At the Colchester Road location, the state-owned parcel contains wetlands and several protected areas designated “Rare, Threatened and Endangered Species,” according to the Vermont Agency of Natural Resources Wetlands Inventory Map.

Since the new facility’s announcement, groups like FreeHer Vermont and the Vermont ACLU have held rallies, weeks of action geared toward public education, and calls to fund more public services, not prisons and police, for multiple years. They also have pushed legislative action with H.445, which would institute a five-year moratorium on new prison construction and lift the suspension of state support for public school renovation. 

The $70 million planned for a new prison — which ACLU of Vermont estimated from government figures might run as high as $140 million — could be spent on many competing priorities. For example, lawmakers currently refuse to fund new school construction for the many cities and towns in dire need of new buildings: estimates for those run around $300 million per year. And the new normal of annual flooding across the state, along with the difficulty in obtaining even partial federal compensation for damages, provides another avenue in which tens of millions of dollars could be spent.

Activists point out that Vermont’s tax dollars won’t just pay for the bricks and mortar: those dollars will, if history is any guide, fund the DOC’s abuse and exploitation of the incarcerated inside. The Rake has reported on the shocking abuse of young people at Woodside, the private profits made from price gouging incarcerated Vermonters, and how the DOC couldn’t even carry out the most basic prison reform pilot program.

At press time, the Vermont Department of Corrections jail population stands at 1,414. Among those, 442 are detained, meaning they are being held without or prior to sentencing (those held without bail or who cannot afford bail). Just 104 people are currently incarcerated at CRCF, 39 of whom are being detained and are not subject to any sentence. Of the 60 sentenced, according to FreeHer Vermont, only 13 of those have more than five years left until their minimum release date — a heavy price tag for such a consistently small long-term population.

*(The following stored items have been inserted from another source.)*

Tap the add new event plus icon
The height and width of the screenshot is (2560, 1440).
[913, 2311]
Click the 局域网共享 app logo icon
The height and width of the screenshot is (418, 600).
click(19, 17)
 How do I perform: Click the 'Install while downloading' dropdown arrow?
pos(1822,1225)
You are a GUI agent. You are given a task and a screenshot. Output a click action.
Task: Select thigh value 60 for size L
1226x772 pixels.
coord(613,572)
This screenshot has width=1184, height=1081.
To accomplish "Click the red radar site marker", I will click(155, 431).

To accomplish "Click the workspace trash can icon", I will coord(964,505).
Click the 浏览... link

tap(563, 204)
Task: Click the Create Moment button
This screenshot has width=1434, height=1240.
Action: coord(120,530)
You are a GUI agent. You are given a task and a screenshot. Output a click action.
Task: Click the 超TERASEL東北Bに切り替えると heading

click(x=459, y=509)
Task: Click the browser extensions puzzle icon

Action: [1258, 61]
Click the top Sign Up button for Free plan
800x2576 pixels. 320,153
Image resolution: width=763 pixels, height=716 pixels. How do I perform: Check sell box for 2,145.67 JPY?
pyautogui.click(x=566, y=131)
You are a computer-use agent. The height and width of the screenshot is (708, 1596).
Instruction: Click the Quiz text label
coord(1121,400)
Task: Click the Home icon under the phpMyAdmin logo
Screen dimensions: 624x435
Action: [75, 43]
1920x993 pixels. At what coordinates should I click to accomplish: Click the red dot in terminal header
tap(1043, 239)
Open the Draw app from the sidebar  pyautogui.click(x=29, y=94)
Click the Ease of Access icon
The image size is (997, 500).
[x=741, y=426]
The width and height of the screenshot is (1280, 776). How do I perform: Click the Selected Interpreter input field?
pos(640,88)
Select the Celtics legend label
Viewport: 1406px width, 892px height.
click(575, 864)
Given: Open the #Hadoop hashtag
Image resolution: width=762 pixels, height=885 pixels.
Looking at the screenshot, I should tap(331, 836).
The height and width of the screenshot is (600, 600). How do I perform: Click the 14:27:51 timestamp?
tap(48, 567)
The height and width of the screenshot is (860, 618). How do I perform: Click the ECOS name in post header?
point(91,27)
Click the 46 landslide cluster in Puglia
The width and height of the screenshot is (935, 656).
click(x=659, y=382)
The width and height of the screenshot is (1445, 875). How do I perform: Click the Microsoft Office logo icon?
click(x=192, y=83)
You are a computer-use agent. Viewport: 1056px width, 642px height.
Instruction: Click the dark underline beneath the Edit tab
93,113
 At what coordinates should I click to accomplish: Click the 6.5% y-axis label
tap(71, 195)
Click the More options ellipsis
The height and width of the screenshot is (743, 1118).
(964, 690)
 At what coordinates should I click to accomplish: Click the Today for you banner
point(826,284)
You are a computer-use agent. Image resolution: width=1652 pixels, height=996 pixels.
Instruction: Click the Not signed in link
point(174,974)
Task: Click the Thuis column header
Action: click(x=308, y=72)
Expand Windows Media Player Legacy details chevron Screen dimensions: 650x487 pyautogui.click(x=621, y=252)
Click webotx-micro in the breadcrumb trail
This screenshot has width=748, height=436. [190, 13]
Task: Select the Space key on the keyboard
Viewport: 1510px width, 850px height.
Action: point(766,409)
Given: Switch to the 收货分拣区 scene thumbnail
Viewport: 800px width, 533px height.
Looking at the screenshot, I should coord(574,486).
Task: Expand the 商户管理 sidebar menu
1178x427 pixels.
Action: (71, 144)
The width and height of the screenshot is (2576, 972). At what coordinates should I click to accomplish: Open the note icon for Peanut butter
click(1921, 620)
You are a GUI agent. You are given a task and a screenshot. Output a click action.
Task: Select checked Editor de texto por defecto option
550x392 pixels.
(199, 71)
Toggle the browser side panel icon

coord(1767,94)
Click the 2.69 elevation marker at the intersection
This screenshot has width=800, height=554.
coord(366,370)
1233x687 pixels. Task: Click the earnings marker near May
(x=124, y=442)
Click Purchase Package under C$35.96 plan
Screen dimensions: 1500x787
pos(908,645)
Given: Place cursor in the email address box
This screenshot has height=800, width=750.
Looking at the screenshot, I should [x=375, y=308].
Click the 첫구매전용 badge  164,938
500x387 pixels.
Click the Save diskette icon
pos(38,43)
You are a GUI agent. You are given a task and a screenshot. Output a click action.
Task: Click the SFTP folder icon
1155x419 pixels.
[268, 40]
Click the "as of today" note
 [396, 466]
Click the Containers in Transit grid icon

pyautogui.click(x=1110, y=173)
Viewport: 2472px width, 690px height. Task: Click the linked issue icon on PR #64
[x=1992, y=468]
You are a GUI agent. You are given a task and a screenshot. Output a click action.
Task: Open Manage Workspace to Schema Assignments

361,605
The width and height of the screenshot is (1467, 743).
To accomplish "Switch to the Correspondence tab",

“Alternatives to incarceration are not always complex—they can be as simple as creating housing for the 63 people in our state prison system who remain incarcerated due to lack of approved housing, or bolstering substance use programs,” said Jayna Ahsaf, Vermont Campaign Director of the FreeHer VT campaign. “Incarceration is not care, and we must ensure that prisons do not continue to detract from the solutions and services available in the community.” 

Volunteers with FreeHer VT are already canvassing and talking to Essex residents to rally opposition to the construction. The next step is the Essex Planning Commission’s meeting on Thursday, when state officials will present their plans in more detail — and members of the public will have a chance to be heard.

Update: August 8, 10:20am – updated to clarify that DOC is considering building on one, not both, of the Essex sites.